Records from a dataset
-=-=-

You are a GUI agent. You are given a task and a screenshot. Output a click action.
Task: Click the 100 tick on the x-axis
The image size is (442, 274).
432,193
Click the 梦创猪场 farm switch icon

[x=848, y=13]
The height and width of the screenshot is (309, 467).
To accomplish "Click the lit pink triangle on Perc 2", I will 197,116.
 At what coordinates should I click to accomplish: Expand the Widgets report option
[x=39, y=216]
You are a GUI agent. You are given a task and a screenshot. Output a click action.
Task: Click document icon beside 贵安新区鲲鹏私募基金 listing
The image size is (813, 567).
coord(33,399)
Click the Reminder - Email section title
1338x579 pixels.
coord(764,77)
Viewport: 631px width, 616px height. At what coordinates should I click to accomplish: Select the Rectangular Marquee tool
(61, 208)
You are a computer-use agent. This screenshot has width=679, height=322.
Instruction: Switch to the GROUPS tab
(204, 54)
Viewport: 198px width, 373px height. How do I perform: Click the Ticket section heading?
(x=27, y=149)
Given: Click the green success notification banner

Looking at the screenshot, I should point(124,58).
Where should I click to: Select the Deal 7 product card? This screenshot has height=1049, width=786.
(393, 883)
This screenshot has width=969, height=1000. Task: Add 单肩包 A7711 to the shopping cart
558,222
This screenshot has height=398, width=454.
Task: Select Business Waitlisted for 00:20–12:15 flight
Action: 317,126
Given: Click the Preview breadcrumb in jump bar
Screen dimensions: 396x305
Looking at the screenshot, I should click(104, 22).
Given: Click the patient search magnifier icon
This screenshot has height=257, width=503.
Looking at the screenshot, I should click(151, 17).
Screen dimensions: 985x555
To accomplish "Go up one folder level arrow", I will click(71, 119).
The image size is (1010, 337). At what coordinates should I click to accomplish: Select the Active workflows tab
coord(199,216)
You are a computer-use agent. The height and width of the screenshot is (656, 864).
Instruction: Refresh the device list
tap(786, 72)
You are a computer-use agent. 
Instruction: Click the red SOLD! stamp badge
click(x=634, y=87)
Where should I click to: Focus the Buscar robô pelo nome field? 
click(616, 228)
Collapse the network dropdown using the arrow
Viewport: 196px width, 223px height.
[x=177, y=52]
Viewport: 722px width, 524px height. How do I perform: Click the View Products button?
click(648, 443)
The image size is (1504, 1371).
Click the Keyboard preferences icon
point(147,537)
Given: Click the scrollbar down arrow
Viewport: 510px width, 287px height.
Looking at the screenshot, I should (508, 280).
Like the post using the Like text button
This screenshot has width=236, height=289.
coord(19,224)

-=-=-

Task to complete
Between the first line of the entries above and the line with "The height and width of the screenshot is (309, 467).", both included, copy every line exactly and nothing outside that range.

Exercise result
You are a GUI agent. You are given a task and a screenshot. Output a click action.
Task: Click the 100 tick on the x-axis
The image size is (442, 274).
432,193
Click the 梦创猪场 farm switch icon

[x=848, y=13]
The height and width of the screenshot is (309, 467).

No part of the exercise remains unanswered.